2020 Data wrangling best practices
Data wrangling best practices
NGS is smack dab in the middle of the Big Data revolution. Initial NGS FASTQ files are big (100s of MB to GB) – and they're just the start.
Organization and good practices are critical! Your data can get out of hand very quickly!
keep fastq files compressed
- Most sequencing facilities will give you compressed sequencing data files
- gzip format (.gz extension) for individual files
- tar or zip format for directories of files
- Even with compression it's easy to run out of storage space!
You may be tempted un-compress your sequencing files to manipulate them more directly
- resist the temptation to gunzip!
- nearly all modern bioinformatics tools are able to work on .gz files
- there are techniques for working with compressed files without ever un-compressing them
arrange adequate storage space
- At TACC
- Obtain an allocation on TACC's corral disk array (initial 5 TB are no-cost)
- Stage your active projects on corral or $WORK
- copy data to $SCRATCH for analysis
- copy important analysis products back to corral or $WORK
- Periodically back up corral or $WORK directories to ranch tape archive
- On a UT Biomedical Research Support Facility (BRCF) "POD"

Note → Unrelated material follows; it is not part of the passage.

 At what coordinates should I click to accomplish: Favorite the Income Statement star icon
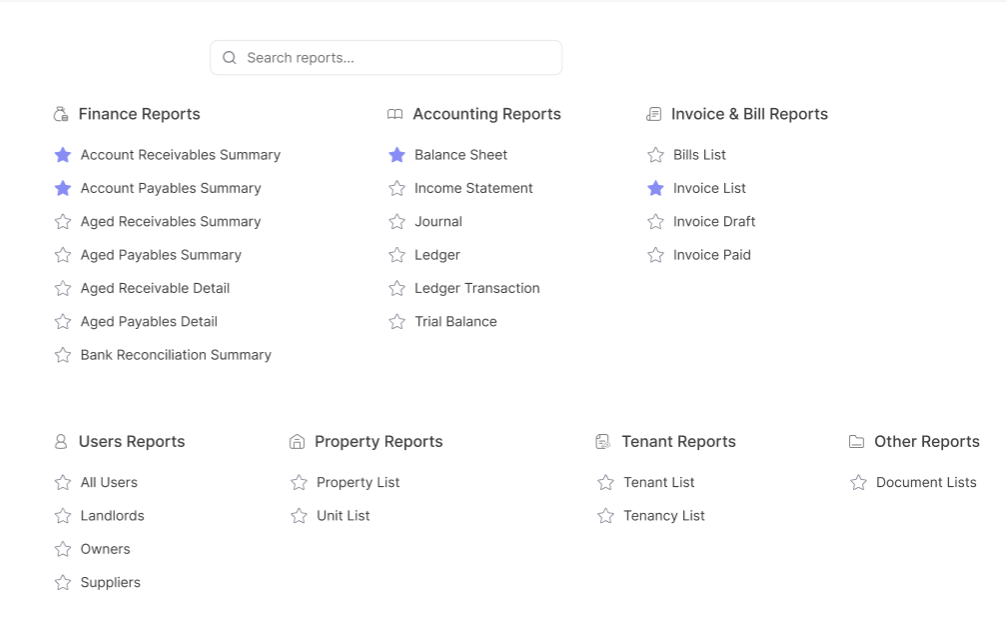pyautogui.click(x=397, y=188)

- See https://utexas.atlassian.net/wiki/display/RCTFusers/
- Home and Work areas on POD servers are automatically backed up weekly
- and archived to ranch every 4-6 months
- Home and Work areas on POD servers are automatically backed up weekly
- GSAF customers can obtain a no-cost 2 TB allocation on the GSAF POD
- See https://utexas.atlassian.net/wiki/display/RCTFusers/
backup analysis artifacts regularly
- All TACC users automatically have a 2 TB allocation TACC's ranch tape archive system
- larger allocations can be requested by project owners in the TACC User Portal
- free! and under-utilized
- Periodically back up your corral or $WORK directories to ranch tape archive
- large directories should be combined first using the tar program
- large directories should be combined first using the tar program
distinguish between types of data
Artifacts from different stages of the analysis will have different archival requirements.
- Original sequence data (FASTQ files)
- must be backed up!
- Alignments
- usually larger than original FASTQs
- can be backed up once stable
- Downstream analysis artifacts
- Reporting artifacts (plots, plotting code)
While a project is active you will want to keep more intermediate artifacts for reference. Many of these can be deleted after publication.
track your analysis steps
Your analyses should be reproducible by others so you need to keep the equivalent of a lab notebook to document your protocols.